27/05/2026
https://www.facebook.com/share/p/1BUXy4N6on/
The Garden of Appearances
Tendimus Quod Crescit
Not every flower opens in truth.
There are plants within the garden that survive not through strength, depth, or nourishment, but through appearance. They imitate what is desired. They project signals that promise reward, safety, beauty, or union, while concealing an entirely different purpose beneath the surface.
The bee orchid does not become the bee, yet it compels the bee through resemblance.
The pitcher plant does not chase its prey, it waits for attraction to complete the work for it.
The parasitic vine contributes little of its own structure, yet climbs by fastening itself to the labor and vitality of another.
Such things are not accidents of nature.
They are laws written into the living field itself.
The garden teaches that perception alone is insufficient.
What appears fruitful may contain no nourishment.
What appears welcoming may conceal consumption.

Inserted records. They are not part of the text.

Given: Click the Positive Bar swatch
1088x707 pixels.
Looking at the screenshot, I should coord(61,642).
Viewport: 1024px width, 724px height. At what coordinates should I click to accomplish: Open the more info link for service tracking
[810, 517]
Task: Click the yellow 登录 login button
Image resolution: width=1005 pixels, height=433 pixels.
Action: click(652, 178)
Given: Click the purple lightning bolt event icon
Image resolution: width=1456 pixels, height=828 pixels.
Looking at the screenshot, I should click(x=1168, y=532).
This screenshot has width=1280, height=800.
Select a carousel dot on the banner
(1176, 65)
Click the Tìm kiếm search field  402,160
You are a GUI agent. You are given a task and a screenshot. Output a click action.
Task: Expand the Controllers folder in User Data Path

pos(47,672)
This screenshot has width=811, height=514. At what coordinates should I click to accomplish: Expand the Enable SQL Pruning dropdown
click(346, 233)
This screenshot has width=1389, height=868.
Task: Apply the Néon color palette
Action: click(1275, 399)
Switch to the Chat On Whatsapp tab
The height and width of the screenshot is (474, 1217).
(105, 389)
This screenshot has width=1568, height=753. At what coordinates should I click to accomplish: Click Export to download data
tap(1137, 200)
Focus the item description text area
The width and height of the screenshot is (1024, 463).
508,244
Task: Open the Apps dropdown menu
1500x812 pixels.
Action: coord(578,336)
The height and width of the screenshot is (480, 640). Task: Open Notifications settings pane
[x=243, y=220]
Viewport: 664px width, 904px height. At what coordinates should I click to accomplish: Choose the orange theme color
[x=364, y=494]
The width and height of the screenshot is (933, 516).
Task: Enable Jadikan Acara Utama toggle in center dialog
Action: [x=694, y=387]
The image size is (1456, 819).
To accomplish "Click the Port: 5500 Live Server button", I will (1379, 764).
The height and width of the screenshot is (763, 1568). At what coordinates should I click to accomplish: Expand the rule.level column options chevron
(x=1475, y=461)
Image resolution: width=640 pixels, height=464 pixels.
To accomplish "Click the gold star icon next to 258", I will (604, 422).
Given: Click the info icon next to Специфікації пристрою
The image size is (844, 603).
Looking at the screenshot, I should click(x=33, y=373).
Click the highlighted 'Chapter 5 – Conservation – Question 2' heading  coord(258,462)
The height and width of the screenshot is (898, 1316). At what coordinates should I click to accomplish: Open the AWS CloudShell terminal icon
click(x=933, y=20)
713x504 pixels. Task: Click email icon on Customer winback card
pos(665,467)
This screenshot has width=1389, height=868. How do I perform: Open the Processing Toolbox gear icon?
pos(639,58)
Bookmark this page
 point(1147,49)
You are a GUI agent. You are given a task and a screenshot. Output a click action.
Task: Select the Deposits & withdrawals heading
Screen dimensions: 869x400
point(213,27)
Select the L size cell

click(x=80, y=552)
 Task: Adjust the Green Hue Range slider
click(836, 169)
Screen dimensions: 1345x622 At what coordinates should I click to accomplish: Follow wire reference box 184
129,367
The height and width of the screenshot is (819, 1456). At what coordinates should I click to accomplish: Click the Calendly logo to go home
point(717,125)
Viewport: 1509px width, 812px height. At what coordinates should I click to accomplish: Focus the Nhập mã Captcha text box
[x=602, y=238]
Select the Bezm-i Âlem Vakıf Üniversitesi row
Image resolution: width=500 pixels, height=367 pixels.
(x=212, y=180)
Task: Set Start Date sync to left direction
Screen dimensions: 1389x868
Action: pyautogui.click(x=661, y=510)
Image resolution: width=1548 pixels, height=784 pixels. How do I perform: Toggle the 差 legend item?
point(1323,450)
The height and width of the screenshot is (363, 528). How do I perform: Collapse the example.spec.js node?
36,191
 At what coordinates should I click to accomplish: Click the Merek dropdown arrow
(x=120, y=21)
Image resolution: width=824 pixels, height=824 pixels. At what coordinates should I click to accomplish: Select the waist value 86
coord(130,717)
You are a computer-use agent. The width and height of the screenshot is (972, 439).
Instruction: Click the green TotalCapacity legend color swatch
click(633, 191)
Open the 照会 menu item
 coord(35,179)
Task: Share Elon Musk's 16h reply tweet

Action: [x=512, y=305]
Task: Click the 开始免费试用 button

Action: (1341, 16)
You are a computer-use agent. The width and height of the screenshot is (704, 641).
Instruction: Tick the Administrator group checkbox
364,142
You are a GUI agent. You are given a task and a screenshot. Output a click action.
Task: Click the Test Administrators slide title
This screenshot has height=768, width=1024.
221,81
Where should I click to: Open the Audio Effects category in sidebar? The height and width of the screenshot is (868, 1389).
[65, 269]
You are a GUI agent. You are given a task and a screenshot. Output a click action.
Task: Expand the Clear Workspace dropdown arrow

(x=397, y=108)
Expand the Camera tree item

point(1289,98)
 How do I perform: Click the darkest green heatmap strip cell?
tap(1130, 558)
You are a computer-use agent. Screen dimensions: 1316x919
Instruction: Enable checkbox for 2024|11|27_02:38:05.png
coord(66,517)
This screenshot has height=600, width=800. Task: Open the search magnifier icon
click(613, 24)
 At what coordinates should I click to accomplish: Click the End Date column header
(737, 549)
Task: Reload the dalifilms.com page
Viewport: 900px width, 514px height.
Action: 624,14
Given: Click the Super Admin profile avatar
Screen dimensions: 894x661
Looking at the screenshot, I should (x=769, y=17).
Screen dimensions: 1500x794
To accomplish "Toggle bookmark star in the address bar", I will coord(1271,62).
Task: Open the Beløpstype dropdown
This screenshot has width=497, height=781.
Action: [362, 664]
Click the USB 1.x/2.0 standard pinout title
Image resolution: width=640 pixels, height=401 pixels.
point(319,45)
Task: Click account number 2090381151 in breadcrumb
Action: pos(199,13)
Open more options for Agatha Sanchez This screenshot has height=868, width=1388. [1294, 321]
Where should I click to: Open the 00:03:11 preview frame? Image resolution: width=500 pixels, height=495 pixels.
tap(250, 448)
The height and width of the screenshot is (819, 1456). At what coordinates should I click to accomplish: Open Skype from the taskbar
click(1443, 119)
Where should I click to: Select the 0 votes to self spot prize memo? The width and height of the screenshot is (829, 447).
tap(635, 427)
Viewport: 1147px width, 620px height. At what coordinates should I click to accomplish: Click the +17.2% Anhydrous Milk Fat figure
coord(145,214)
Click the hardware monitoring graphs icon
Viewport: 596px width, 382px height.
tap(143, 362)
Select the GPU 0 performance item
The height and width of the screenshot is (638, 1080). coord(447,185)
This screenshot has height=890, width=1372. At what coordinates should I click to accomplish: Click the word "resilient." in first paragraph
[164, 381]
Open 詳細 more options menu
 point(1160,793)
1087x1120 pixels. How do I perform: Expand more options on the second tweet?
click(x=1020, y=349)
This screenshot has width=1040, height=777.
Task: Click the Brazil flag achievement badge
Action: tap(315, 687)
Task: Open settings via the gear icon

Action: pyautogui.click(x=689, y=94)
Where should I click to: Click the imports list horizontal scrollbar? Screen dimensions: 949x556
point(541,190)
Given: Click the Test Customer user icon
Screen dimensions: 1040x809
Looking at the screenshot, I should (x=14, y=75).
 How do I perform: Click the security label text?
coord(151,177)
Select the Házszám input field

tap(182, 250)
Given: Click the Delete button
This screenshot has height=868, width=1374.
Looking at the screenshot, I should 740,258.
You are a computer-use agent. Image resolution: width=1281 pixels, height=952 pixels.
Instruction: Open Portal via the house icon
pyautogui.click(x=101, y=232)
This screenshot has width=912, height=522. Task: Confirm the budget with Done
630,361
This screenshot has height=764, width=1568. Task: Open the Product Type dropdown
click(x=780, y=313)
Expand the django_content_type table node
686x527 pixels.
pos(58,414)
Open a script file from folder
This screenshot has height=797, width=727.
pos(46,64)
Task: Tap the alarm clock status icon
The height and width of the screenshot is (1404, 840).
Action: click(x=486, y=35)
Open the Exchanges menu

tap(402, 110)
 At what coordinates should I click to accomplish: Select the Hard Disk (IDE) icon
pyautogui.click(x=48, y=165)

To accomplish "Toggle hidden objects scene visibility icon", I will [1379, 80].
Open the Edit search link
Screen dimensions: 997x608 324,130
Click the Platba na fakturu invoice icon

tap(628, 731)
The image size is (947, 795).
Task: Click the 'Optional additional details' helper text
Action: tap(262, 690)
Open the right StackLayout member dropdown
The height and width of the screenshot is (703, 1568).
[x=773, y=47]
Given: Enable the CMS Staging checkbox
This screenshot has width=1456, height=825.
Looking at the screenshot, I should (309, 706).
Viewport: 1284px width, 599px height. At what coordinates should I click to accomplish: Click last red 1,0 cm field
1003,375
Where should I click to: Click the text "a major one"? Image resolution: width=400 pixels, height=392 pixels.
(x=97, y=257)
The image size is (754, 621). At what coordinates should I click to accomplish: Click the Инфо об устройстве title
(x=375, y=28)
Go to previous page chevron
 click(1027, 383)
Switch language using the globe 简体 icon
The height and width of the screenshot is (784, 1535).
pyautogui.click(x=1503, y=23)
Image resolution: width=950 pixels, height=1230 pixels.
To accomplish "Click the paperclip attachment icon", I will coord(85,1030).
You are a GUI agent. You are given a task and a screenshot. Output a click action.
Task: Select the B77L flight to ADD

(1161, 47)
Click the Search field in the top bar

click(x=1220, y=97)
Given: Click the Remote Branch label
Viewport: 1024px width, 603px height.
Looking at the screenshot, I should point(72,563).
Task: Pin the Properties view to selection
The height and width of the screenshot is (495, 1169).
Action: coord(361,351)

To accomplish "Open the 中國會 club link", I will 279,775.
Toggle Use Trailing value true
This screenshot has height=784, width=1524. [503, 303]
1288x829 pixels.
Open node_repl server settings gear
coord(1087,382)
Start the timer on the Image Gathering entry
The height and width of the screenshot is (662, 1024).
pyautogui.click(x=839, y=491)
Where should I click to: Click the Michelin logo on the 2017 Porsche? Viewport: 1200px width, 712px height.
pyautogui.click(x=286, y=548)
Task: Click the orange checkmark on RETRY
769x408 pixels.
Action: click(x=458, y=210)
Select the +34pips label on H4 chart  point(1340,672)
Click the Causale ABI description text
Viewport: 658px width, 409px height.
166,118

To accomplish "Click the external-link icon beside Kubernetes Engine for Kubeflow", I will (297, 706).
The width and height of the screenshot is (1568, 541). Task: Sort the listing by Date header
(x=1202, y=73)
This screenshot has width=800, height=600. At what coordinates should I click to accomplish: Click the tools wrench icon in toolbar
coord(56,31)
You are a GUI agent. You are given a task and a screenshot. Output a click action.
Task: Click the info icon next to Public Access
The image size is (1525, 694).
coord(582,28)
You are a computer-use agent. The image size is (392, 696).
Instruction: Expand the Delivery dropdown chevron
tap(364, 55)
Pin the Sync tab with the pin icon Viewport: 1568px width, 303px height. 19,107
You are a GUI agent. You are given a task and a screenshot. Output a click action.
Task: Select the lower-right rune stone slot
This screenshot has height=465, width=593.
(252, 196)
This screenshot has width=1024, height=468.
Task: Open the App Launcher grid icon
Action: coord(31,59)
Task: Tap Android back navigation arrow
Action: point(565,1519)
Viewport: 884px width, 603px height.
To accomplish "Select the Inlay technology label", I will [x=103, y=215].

What appears alive may survive only through attachment to the life of another.
This is why the cultivator must learn discernment.
The untrained eye is governed by color, scent, immediacy, and impulse. It moves toward what stimulates, what flatters, what promises without requiring depth. Yet the deeper roots of the garden are not sustained by attraction alone. They are sustained by relation, balance, endurance, and truth.
Even within the self there are growths that imitate life.
Thoughts that appear wise but possess no root.
Desires that bloom quickly yet exhaust the soil beneath them.
Attachments that wrap themselves around the soul, feeding without contributing, consuming without cultivating.
The garden reveals these things without judgment.
Nature does not moralize.
It discloses.
And the one who tends the inner field must learn to distinguish between what merely attracts attention and what genuinely sustains life.
Not every bloom should be trusted.
Not every vine should be permitted to climb.
Not every sweetness carries nourishment.
The deeper Work of the gardener is not merely cultivation.
It is recognition.
To know what is rooted in truth.
To know what survives through illusion.
To know when to prune, when to uproot, and when to protect the soil from subtle invasion.
For a garden may be destroyed not only by violence, but by deception allowed to grow unchecked.
And so the wise gardener learns to look beyond appearance, beyond scent, beyond immediate desire, until the hidden structure beneath the surface is revealed.
Only then can the field remain living, balanced, and whole.